_Task brief_
Filter the lines below, keeping each one that holds "will".

_Material provided_

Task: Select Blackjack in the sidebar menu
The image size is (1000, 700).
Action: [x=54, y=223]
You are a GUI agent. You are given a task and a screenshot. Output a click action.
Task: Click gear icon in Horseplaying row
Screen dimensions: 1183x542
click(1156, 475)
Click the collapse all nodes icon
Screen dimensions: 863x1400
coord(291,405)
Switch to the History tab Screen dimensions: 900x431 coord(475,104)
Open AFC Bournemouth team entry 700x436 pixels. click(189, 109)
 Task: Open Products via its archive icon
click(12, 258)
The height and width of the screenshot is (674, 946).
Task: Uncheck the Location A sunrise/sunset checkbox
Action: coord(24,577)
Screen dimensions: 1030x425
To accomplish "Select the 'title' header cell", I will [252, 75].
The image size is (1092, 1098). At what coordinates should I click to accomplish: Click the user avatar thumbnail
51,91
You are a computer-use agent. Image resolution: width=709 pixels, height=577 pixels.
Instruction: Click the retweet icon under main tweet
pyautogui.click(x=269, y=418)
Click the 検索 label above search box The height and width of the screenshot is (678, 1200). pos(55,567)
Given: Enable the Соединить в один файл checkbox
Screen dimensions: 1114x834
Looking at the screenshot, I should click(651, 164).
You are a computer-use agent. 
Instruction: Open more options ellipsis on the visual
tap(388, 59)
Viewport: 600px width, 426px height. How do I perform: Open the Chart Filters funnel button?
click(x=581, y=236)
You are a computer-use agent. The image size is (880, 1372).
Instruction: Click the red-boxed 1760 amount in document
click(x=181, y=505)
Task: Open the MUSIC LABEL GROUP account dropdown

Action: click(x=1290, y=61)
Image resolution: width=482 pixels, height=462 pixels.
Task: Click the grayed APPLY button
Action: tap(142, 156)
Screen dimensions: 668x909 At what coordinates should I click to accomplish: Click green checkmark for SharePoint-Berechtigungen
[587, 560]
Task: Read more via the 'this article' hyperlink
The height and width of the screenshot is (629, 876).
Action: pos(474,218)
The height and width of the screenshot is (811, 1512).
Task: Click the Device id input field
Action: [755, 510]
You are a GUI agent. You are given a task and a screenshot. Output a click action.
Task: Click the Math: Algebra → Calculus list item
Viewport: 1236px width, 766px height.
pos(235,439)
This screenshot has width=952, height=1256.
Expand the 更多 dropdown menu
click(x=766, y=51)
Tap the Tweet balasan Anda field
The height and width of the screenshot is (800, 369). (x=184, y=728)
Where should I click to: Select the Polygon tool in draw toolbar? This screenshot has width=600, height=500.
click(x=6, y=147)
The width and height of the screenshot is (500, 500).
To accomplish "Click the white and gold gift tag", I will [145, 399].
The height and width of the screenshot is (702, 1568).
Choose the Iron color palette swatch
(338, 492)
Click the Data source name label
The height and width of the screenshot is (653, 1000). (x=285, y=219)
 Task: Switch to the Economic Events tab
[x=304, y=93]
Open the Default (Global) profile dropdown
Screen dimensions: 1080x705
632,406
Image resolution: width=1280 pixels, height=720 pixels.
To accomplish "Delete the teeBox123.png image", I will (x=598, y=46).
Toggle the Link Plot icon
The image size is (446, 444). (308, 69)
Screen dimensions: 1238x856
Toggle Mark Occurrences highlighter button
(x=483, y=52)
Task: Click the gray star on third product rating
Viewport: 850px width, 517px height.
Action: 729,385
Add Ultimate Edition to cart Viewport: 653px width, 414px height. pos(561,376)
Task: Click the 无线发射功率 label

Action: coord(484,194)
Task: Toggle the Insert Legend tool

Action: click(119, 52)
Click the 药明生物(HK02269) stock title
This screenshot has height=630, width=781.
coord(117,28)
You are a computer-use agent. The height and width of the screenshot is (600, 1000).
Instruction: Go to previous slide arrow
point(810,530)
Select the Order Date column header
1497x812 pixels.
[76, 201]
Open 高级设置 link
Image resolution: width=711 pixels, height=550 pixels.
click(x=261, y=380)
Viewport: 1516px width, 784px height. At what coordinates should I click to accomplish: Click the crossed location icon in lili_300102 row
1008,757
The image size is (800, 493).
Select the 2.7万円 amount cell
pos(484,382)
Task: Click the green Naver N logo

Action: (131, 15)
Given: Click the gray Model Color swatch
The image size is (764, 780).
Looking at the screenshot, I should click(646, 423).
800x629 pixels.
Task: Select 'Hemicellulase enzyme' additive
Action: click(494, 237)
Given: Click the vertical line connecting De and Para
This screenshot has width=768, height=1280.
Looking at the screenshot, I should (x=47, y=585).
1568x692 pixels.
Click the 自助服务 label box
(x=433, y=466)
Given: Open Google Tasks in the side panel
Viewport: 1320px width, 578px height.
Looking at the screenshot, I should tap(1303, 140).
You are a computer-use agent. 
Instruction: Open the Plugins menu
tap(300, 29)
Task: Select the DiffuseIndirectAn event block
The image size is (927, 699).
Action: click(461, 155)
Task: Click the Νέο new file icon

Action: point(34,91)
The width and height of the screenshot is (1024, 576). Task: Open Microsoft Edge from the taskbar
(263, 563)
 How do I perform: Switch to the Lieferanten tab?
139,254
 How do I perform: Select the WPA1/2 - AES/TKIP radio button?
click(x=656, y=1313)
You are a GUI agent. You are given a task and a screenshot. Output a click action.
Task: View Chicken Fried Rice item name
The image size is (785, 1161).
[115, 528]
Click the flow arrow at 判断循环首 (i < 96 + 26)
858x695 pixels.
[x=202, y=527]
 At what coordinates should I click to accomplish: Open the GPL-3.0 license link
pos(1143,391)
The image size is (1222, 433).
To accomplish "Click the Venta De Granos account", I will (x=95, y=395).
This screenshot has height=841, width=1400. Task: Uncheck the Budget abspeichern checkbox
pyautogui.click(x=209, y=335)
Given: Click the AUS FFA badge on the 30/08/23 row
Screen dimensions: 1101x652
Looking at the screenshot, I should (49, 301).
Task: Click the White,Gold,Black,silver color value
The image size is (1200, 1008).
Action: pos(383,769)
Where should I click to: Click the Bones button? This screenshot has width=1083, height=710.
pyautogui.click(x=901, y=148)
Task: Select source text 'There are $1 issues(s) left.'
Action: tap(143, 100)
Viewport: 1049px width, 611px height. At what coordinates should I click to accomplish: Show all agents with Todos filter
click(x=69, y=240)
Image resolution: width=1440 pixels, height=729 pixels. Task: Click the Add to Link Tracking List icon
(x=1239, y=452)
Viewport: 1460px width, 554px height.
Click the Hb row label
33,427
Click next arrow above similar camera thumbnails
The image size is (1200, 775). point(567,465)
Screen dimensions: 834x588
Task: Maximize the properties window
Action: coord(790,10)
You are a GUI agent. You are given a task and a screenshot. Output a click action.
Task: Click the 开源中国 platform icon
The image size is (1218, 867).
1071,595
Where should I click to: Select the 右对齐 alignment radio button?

_Expected output_
To accomplish "Select the 'title' header cell", I will [252, 75].
To accomplish "Click the white and gold gift tag", I will [145, 399].
To accomplish "Delete the teeBox123.png image", I will (x=598, y=46).
To accomplish "Click the Venta De Granos account", I will (x=95, y=395).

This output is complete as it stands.